Stored records:
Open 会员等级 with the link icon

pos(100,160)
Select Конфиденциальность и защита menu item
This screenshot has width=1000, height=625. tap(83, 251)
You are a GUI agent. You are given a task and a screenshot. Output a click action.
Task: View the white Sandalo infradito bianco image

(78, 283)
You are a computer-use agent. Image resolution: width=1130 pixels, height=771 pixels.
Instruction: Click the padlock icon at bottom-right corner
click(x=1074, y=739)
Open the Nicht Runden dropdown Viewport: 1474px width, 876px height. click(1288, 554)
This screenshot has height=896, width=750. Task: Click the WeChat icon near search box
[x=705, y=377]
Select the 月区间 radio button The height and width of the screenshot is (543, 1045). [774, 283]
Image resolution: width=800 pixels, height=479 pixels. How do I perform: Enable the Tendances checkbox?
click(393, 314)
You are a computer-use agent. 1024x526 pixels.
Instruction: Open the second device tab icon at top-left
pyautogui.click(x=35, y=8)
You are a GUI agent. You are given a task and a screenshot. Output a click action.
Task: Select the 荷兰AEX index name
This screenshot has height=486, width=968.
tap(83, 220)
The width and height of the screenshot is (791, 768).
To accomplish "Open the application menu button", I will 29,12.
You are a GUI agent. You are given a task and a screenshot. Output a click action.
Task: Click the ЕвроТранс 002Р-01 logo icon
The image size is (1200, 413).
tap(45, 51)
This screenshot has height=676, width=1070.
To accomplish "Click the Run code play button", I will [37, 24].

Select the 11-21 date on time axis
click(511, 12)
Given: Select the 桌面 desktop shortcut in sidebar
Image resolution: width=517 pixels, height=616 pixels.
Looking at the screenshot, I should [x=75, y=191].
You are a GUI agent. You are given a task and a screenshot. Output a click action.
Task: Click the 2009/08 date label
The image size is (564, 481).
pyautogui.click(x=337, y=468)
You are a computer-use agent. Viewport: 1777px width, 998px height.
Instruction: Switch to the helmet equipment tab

*Requirement*
Filter on the word "Viewport": copy each matching line from the entries above.

*Reply*
Open the Nicht Runden dropdown Viewport: 1474px width, 876px height. click(1288, 554)
You are a computer-use agent. Viewport: 1777px width, 998px height.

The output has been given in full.